[Opening Supplied entries section]
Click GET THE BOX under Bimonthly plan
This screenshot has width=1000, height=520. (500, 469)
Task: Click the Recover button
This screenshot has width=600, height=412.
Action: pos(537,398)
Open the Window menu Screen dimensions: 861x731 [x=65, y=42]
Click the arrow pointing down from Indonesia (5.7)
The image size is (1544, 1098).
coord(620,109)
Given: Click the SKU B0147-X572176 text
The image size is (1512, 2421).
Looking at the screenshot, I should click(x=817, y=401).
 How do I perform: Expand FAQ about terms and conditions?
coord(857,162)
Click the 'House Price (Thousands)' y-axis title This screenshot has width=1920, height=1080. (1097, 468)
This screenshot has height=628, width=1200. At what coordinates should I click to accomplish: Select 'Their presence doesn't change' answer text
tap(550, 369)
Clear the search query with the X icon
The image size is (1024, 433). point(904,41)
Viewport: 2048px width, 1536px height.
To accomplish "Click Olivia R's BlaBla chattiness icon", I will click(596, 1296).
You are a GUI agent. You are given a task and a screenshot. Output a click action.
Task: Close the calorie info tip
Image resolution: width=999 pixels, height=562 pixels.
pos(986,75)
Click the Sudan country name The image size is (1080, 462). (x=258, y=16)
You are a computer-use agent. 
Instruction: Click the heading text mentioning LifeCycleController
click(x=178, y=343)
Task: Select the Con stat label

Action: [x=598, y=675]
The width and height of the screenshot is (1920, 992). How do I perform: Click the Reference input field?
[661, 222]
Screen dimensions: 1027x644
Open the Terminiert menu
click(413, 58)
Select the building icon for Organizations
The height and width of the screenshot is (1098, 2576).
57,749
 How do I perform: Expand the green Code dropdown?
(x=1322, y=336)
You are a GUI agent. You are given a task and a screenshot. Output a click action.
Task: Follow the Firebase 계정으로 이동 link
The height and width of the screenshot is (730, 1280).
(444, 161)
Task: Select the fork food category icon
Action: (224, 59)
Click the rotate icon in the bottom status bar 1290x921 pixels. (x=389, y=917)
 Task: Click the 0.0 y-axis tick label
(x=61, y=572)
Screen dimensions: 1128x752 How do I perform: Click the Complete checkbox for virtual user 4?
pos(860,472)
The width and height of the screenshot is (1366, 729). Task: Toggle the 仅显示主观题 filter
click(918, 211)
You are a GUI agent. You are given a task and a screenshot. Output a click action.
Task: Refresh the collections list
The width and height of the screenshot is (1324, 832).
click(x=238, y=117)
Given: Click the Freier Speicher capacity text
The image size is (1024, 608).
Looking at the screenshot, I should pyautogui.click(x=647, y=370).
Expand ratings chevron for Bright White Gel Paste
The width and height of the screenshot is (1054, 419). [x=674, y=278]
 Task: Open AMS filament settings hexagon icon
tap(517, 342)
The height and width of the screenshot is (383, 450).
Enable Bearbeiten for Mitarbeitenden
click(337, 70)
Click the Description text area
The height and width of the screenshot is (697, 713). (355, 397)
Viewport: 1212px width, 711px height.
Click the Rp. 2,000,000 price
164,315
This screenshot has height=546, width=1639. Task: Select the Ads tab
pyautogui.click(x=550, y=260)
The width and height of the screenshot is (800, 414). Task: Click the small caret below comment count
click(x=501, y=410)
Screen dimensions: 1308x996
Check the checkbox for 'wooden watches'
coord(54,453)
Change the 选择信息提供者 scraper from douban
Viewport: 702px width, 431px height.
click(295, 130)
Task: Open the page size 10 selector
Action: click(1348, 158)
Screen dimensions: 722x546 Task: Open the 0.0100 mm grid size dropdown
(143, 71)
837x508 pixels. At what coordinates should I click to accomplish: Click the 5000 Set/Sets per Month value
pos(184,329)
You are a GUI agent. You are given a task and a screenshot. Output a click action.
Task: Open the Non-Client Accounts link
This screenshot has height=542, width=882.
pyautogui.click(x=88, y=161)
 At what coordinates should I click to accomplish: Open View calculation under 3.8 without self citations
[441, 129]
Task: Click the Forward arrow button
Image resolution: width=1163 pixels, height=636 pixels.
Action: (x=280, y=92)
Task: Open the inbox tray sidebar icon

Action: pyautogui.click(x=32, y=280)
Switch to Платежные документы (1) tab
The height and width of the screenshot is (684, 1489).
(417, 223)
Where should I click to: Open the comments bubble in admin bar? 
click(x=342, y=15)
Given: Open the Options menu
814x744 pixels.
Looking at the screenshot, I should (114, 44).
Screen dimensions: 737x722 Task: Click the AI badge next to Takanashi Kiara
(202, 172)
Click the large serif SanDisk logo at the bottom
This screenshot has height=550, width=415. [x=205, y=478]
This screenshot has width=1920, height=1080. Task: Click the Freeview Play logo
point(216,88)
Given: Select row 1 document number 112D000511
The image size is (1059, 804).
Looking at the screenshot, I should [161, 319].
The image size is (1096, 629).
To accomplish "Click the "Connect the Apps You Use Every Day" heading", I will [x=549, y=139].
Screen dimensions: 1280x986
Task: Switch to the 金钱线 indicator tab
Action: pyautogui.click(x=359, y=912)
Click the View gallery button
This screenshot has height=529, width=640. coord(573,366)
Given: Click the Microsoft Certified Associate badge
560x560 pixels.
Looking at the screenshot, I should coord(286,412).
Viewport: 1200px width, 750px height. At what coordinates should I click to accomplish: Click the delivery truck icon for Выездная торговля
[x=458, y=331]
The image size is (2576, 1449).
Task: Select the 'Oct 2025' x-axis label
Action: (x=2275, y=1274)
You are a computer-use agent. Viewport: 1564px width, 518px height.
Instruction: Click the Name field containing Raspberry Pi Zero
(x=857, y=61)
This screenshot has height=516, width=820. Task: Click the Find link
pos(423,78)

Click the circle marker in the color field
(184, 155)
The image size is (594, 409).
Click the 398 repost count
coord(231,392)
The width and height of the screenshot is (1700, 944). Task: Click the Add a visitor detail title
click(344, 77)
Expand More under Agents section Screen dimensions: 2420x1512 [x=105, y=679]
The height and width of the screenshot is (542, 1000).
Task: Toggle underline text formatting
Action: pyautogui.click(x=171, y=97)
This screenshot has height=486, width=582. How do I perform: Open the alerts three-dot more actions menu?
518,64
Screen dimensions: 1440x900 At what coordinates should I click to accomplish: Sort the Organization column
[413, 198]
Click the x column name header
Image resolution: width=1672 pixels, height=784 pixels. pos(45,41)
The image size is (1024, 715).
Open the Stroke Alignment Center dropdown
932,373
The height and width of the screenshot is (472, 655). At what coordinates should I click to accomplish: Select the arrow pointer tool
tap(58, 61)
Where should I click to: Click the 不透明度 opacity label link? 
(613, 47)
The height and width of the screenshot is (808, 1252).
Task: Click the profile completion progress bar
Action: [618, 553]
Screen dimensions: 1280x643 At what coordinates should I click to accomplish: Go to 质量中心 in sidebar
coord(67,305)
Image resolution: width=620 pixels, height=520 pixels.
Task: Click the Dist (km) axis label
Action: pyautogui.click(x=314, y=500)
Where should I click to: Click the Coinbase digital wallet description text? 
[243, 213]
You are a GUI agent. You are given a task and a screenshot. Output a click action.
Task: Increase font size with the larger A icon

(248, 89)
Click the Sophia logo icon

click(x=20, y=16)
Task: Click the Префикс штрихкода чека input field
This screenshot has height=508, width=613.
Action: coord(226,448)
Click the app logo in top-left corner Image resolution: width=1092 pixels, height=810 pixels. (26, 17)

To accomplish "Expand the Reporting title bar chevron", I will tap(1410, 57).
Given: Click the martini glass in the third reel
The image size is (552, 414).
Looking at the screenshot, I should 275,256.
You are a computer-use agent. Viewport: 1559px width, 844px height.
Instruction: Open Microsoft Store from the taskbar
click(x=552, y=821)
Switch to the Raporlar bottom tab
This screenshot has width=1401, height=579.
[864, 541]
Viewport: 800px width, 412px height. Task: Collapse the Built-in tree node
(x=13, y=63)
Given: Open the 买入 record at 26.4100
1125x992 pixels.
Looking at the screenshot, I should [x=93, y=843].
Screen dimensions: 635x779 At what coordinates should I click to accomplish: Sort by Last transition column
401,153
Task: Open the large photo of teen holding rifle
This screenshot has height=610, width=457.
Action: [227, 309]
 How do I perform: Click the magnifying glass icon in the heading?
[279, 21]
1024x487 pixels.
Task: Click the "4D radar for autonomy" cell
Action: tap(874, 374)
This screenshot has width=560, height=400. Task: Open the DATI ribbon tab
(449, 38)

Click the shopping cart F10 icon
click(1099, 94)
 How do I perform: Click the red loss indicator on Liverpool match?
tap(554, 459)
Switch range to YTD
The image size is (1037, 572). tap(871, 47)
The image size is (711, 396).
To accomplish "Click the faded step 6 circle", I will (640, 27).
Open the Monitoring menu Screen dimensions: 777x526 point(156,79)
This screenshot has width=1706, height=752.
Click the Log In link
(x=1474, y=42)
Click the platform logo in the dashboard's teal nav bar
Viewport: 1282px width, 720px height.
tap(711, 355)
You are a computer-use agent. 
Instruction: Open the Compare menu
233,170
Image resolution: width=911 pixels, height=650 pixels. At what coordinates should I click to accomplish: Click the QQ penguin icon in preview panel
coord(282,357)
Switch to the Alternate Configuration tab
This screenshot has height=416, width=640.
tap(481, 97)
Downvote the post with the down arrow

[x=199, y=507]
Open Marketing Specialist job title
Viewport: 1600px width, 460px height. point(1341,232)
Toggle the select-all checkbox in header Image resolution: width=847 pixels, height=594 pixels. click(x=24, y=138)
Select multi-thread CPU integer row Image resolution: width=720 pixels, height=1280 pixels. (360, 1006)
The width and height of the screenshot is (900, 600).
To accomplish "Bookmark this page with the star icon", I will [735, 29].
[Closing Supplied entries section]
## Task prompt
The number of lines above containing the word "computer" is all that should be returned.

## Output for this exercise
4